Nearly two-thirds of respondents to Cellebrite’s 2015 mobile forensics trends survey rated “important” the ability to extend mobile evidence collection capabilities into the field. The reasons are many: the costs of overtime, outsourcing, and even human errors are mounting, while lab service delivery times diminish.
Improving investigators’ ability to make decisions about their cases, including whether they need to escalate mobile evidence to a forensic lab at all, is the focus for many organizations in both law enforcement and the private sector. This focus reflects a need for in-field mobile device forensic solutions that span field locations: both stationary kiosks at satellite offices or stations, and mobile data extraction devices.To this end, they seek solutions that provide basic data analytical capabilities: the ability to identify the who, what, where, and when of any given incident using mobile device data in conjunction with field interviews, witness statements, and other investigative activities undertaken in the first hours or days following an incident.
When evidence escalation is required, the solution must be able to route data immediately over a private network to a digital forensics lab at a headquarters, in another jurisdiction, or even in a different country. In other words, the solution must ensure that investigative teams have the technological ability to transfer data back and forth across a truly unified, secure system that promotes full accountability for their actions.
Without these abilities, the workflow falls apart under two circumstances:
1. When data recipients have to translate the data into a different format so that it will work with a different system, or when senders have to take extra steps—such as transporting data storage media to the recipients—that adds, rather than saves, time.
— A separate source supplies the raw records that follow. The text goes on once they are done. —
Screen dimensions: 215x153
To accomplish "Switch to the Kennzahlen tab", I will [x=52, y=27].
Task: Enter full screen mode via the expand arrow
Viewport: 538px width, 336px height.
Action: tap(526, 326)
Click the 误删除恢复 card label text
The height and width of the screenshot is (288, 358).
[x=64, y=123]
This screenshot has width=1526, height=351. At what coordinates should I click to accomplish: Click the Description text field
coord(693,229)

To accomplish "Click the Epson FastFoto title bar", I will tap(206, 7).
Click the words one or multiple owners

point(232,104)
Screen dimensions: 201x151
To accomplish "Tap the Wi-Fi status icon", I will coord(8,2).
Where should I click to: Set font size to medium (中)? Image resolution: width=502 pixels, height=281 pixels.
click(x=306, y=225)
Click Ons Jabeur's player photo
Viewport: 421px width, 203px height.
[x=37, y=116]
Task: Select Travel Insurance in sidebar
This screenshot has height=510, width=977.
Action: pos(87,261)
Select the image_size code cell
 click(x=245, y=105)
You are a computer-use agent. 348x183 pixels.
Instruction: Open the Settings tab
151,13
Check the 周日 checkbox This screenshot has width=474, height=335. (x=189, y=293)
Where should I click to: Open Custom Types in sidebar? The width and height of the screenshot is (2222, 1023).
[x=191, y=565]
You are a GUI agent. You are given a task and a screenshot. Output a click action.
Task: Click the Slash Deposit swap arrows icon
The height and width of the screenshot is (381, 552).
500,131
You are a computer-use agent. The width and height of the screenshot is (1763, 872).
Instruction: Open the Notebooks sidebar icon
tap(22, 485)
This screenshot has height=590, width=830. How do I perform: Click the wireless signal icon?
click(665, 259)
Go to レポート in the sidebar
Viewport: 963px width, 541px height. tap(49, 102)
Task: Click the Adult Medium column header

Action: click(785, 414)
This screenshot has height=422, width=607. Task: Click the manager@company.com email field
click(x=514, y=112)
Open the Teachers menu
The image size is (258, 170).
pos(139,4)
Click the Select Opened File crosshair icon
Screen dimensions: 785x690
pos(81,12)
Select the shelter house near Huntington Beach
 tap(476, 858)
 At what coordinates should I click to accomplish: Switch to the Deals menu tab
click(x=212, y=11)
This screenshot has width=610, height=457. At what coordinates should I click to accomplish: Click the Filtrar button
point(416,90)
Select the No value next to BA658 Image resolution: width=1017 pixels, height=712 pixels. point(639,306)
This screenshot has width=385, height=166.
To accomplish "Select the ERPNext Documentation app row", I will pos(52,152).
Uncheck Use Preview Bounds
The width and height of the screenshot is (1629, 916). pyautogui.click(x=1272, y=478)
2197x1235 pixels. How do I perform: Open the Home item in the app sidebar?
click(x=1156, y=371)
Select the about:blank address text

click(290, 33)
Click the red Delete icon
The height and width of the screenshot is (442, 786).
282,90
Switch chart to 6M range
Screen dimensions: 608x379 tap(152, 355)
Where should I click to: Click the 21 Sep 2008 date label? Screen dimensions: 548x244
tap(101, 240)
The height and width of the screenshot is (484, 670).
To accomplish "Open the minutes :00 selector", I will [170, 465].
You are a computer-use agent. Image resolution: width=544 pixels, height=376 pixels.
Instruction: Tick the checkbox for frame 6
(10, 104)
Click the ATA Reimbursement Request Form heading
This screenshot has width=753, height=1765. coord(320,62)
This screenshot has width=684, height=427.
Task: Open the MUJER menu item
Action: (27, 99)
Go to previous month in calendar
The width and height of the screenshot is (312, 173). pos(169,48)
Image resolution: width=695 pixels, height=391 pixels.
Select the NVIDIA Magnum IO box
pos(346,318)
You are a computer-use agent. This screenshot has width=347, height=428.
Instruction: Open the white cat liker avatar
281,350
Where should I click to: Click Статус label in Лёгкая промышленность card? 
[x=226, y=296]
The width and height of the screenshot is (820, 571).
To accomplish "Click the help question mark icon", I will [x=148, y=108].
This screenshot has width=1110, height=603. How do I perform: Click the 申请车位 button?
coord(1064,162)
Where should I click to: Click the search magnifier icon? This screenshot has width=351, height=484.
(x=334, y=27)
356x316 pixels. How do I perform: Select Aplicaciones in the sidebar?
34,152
2. When it is difficult for managers to track statistics and integrate reports that give them visibility into how their personnel are using the tool, and therefore, make it more efficient for them to help personnel manage caseloads or adjust expectations.
Cellebrite’s UFED Field Series aims to reduce these problems by using an agency’s encrypted network to enable personnel to share extraction statistics, reports and raw data with other personnel or send to a predefined location.
The right infrastructure: local area network (LAN) and/or virtual private network (VPN)
Whether users are in substations, using UFED Field Series solutions installed on the UFED Kiosk, or are mobile, using UFED IX or ILX on laptops or tablets, the ability to send extraction data to a central location for storage or analysis with a single click is an important distinction.
At a minimum, kiosks in substations or satellite offices can be connected to a LAN using a standard RJ-45 cable and their own IP address. With a VPN, a similar capability can be extended to UFED Field IX deployments in vehicles. That way, a laptop or tablet connected to wifi, or to the cellular network via air card, behaves like other endpoint networked devices with its own IP address.
Organizations that do not have reliable infrastructure, such as those in rural locations without 4G or LTE wireless service, may experience bandwidth challenges because even logical extractions, on many smartphones, could be a couple of gigabytes.
In these cases, workarounds such as storing extractions and performing a daily scheduled batch file upload at end of shift may help. Users could also opt to store extraction data on encrypted portable devices such as USB or hard disk media, although this can add time to the overall process.
Streamlining communication via analytics
It is one thing to extract data to provide to other team members, but another to offer them visual analytics that can help them support particularly time-sensitive scenarios. Two scenarios enable this capability.
Deployed in the field on mobile units, UFED Link Analysis allows investigators to create a project merging data from multiple devices, and then to share that project over the network with other investigators at a central or another mobile location.
Deployed at a satellite location such as a police substation on the UFED Kiosk, UFED Link Analysis appears as a “shell” viewer. This data can be stored on a network drive, DVD, or USB for later transfer to other investigators.
While UFED InField is designed to help first responders improve their investigative efficiency by putting mobile evidence collection solidly in their hands, its optimization for a network-enabled environment allows for a seamless transfer of data to lab practitioners when required.